A man warmly concerned with any large theories has always a relish for applying them to any triviality.

G. K. Chesterton, “The Absence of Mr. Glass”,

from The Wisdom of Father Brown (1914)

Okay, I’m guilty as described. I don’t see this as a felony issue, though it may have been cruel in the implementation. Your point is well taken, Paul, about glue boards; my conviction is that even when perfectly justified in killing an animal — whether a bug, a rat, or something bigger — we’re called to a standard of mercy. That doesn’t preclude eradicating the pest, but it does mean I’d prefer a spring-loaded mousetrap to a slower death that leaves a less distressing corpse to clean up.

I teach my kids that if you’re going to step on a bug, for goodness sake (literally) really stomp that sucker ? no pulling wings off flies and so forth. We distinguish between pests in their own world, and pests in ours — I have no compunction about killing a spider or moth indoors, but leave them alone outside. In all cases, though, try to kill them quickly and cleanly as possible.
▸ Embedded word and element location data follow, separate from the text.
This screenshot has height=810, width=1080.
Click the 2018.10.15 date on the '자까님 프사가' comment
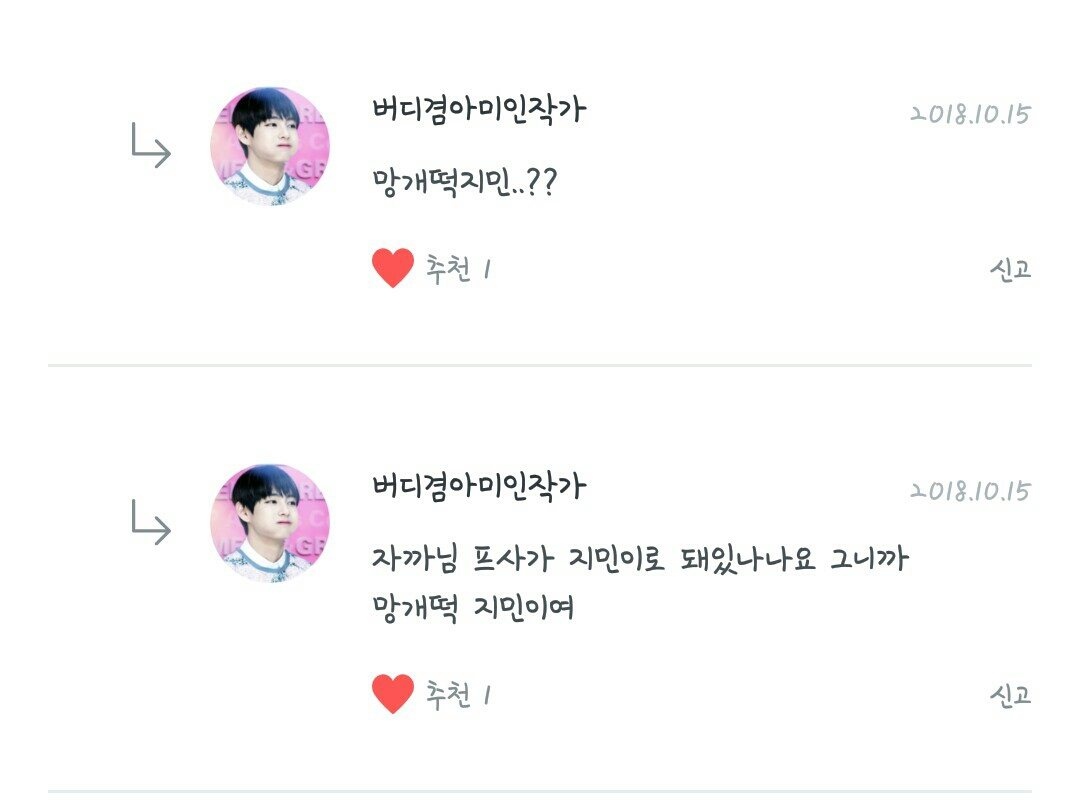coord(969,491)
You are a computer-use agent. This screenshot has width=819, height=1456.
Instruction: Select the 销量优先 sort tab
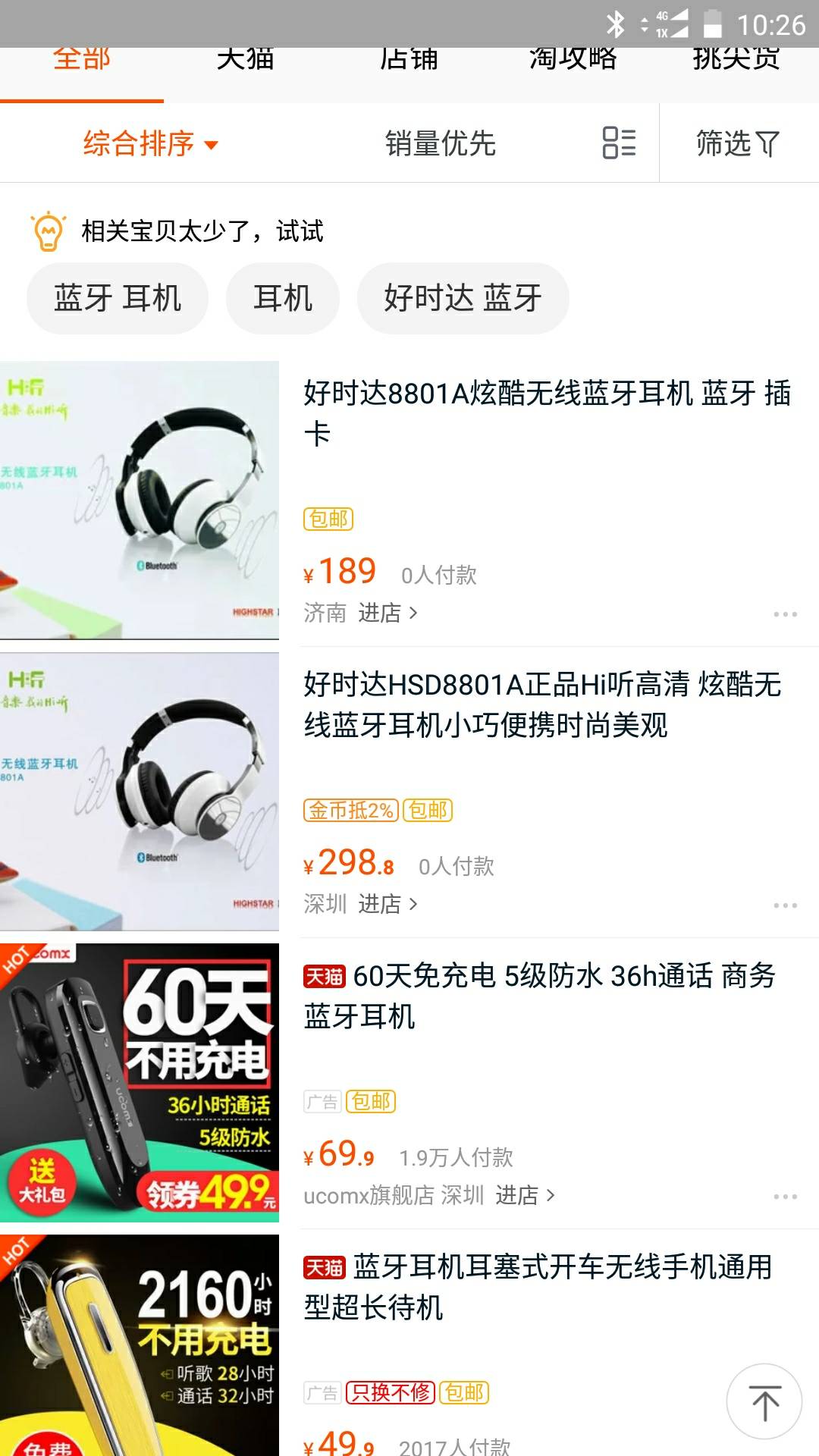pos(440,143)
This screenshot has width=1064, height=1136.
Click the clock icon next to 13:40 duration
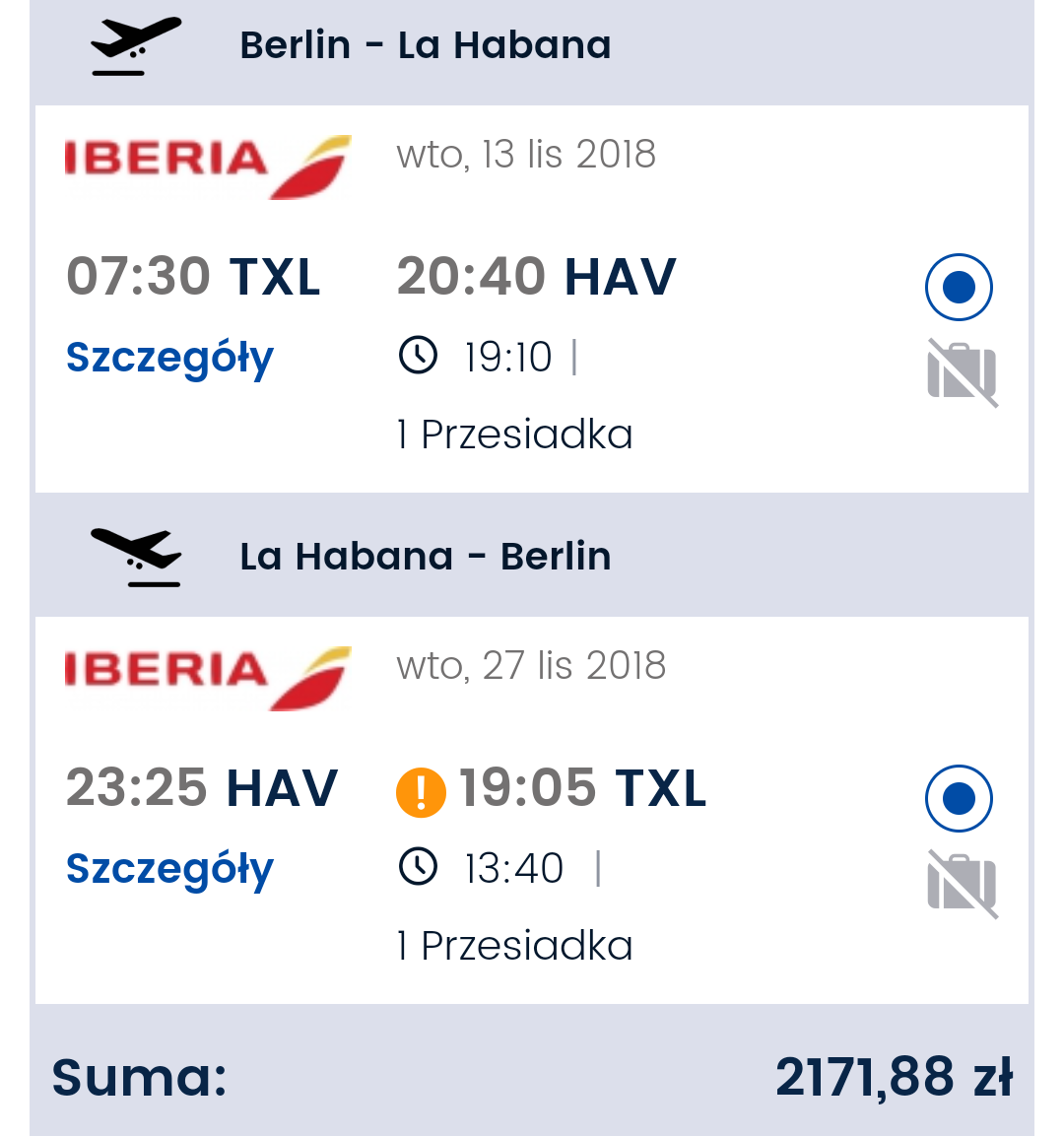click(x=418, y=866)
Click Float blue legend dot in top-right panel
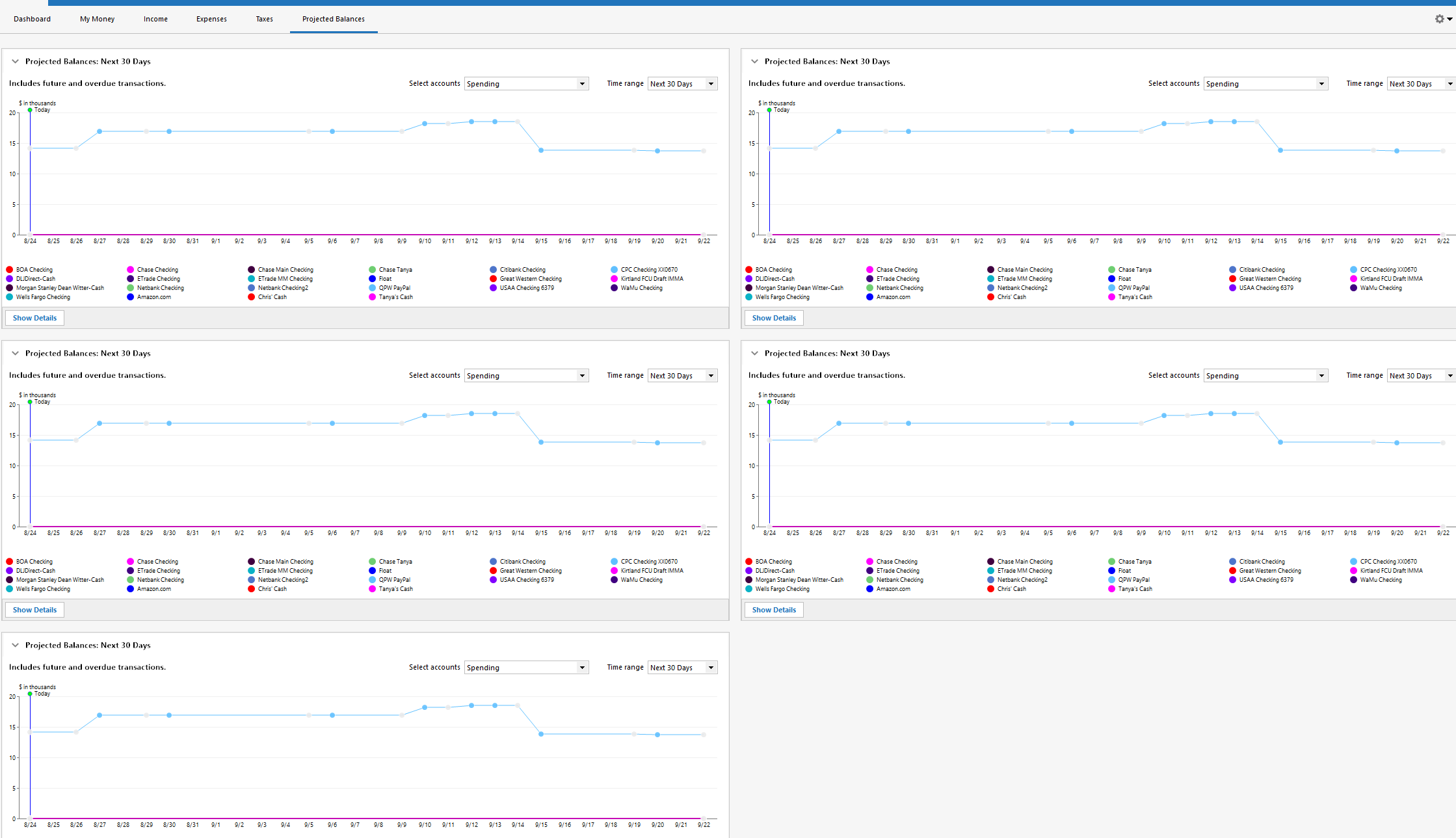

In this situation, cat in question was a pest invading someone else’s world. I for one would not want a stray cat living in the storage space of the grocery store we shop, although same cat hanging around the back of Red Lobster is just living large –?more power to him. Given the wimpy choice of tools available (I suppose a volley of bird shot is not a good thing inside a storage container), Animal Control probably should have been the call to make.

But a felony? Off the cat and you never vote again? Let’s have some perspective — this isn’t Pharoah’s Egypt.